I know, I know, applying the “mask slips” metaphor to Nancy Pelosi, who appears to have sprung full blown from some twisted lefty-nightmare remake of The Stepford Wives, may seem a cliché, but this extraordinary video, posted by RealClearPolitics and flagged by Brian Bolduc over on The Corner, reveals the innermost character of modern liberalism in just a little over one minute.
Speaking last week at Tufts University, Pelosi said, among other things, “To my Republican friends, take back your party so that it doesn’t matter so much who wins the election because we have shared values.” In other words, it’s fine if Republicans win elections so long as they agree with us. But she couldn’t stop there. She added this: “The fact is, elections shouldn’t matter as much as they do.”

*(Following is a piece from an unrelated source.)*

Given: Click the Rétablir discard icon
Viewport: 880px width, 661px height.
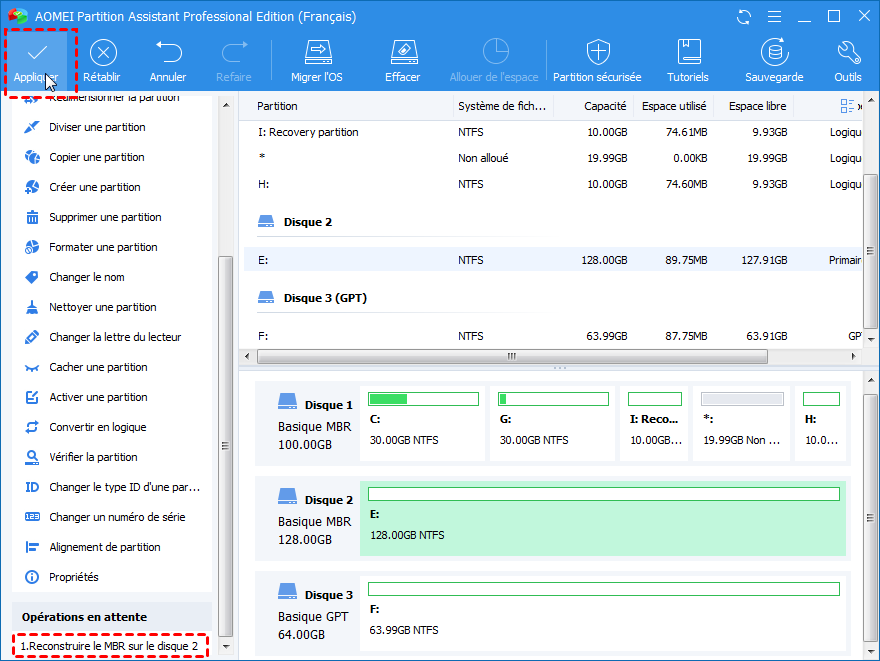Looking at the screenshot, I should pyautogui.click(x=102, y=60).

Freeze frame right there. Tom Bethell used to argue in the American Spectator that the permanent government in Washington viewed elections as a nuisance, something to be endured like summer thunderstorms that blow over in a few minutes, allowing them to get back to the job of administering the country in the name of “the common good.” Pelosi perfectly expresses in her comment the old Progressive view that “politics” and political argument should be less and less relevant to the main business of government. (This is one aspect of contemporary Progressive thought that has not changed from the old Progressives of a century ago, in contrast to the series I posted here last month.) The object of Progressivism was best expressed in Saint-Simone’s famous phrase that “the government of men should be replaced by the administration of things.” Of course, if you determine that a function of government, like traffic enforcement or tax collecting, should be beyond the reach of partisan political argument, then you have essentially ruled the other party out of order when it objects. Pelosi and confreres believe that once any welfare state measure is in place, it cannot be questioned. The tacit premise of Pelosi’s remark is that today’s Republican Party is an illegitimate party, akin to Nazis or Communists or other subversives who reject the principles of the Constitution. At best, elections to the Progressive mind would increasingly become ceremonial exercises, like Fourth of July picnics. At worst, it is an argument for tyranny.

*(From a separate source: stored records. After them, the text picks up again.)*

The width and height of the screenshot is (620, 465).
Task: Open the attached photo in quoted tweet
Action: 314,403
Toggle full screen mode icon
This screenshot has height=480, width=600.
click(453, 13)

It is a mistake to dismiss Pelosi as the complete nitwit she often appears. The most clarifying single moment of the last generation may well have been Pelosi’s famous remark that we’d need to pass the healthcare bill to find out what was in it. Rather than being a matter of ridicule, I thought Pelosi expressed perfectly the innermost character of congressional legislation in the modern administrative state. What she said was quite true and accurate: even at more than 2,000 pages, the enormous discretion and policy responsibility delegated to executive branch agencies meant that in effect the actual operating law would be formulated by administrators rather than Congress. And the huge number of waivers being granted under ObamaCare reveals the essentially arbitrary (some might say lawless) nature of administrative government.

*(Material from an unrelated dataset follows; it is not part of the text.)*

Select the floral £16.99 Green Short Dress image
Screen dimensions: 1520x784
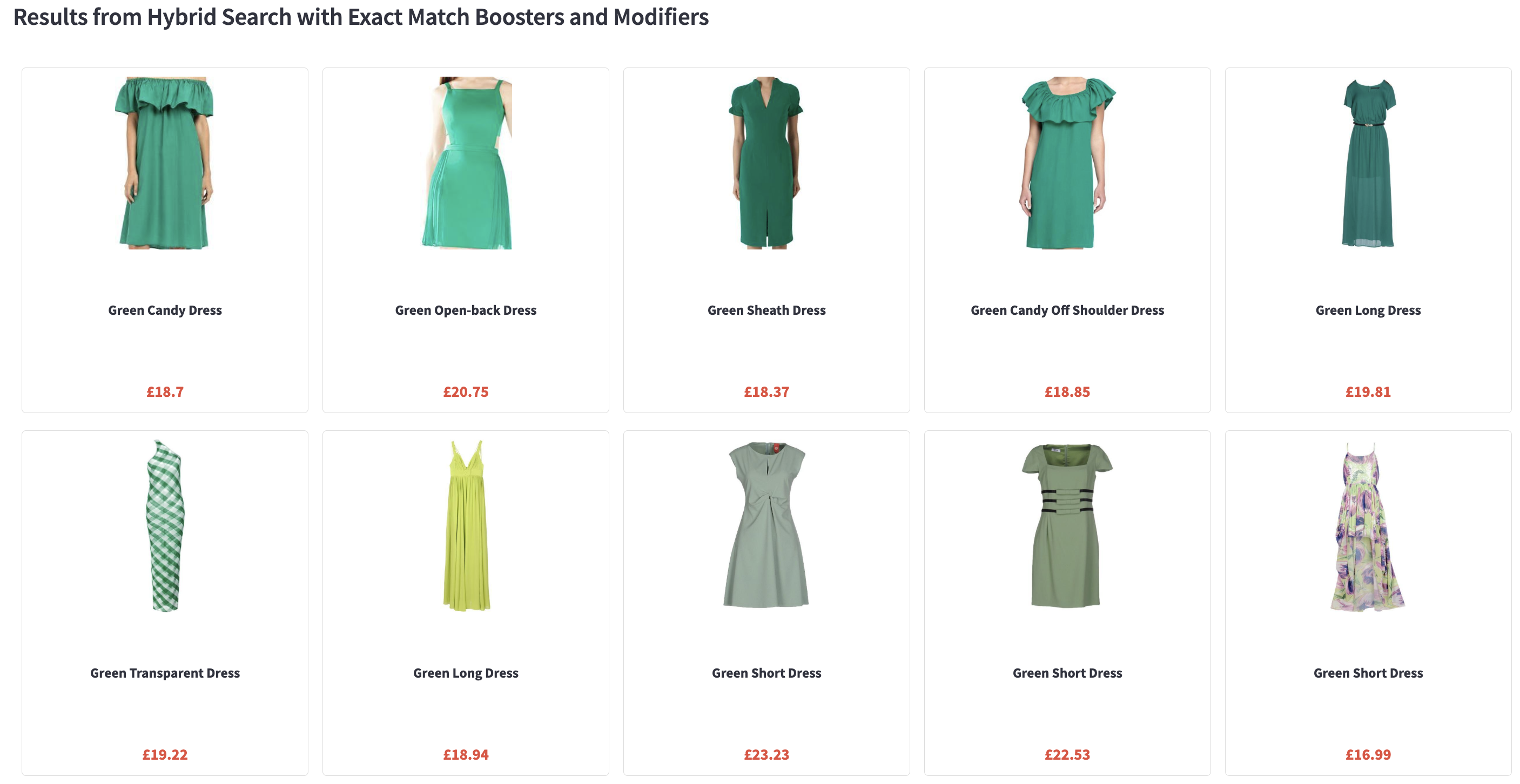click(1368, 525)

The liberal/Progressive view of how we should be governed in the “modern” age was seldom put better than by Frank Goodnow, a prominent political scientist of the Progressive Era, in a 1901 book called Politics and Administration: A Study in Government. Draw deeply on this passage:
The fact is, then, that there is a large part of administration which is unconnected with politics, which should therefore be relieved very largely, if not altogether, from the control of political bodies. It is unconnected with politics because it embraces fields of semi-scientific, quasi-judicial and quasi-business or commercial activity–work which has little if any influence on the expression of the true state will. For the most advantageous discharge of this branch of the function of administration there should be organized a force of government agents absolutely free from the influence of politics. Such a force should be free from the influence of politics because of the fact that their mission is the exercise of foresight and discretion, the pursuit of truth, the gathering of information, the maintenance of a strictly impartial attitude toward the individuals with whom they have dealings, and the provision of the most efficient possible administrative organization. The position assigned to such officers should be the same as that which has been by universal consent assigned to judges. Their work is no more political in character than is that of judges.
That very last sentence, with its quaint and sincere naivete about the supposedly “nonpolitical” character of judges, gives away the whole game. The bitter divisions over the judiciary show that politics cannot be abolished, except through tyranny.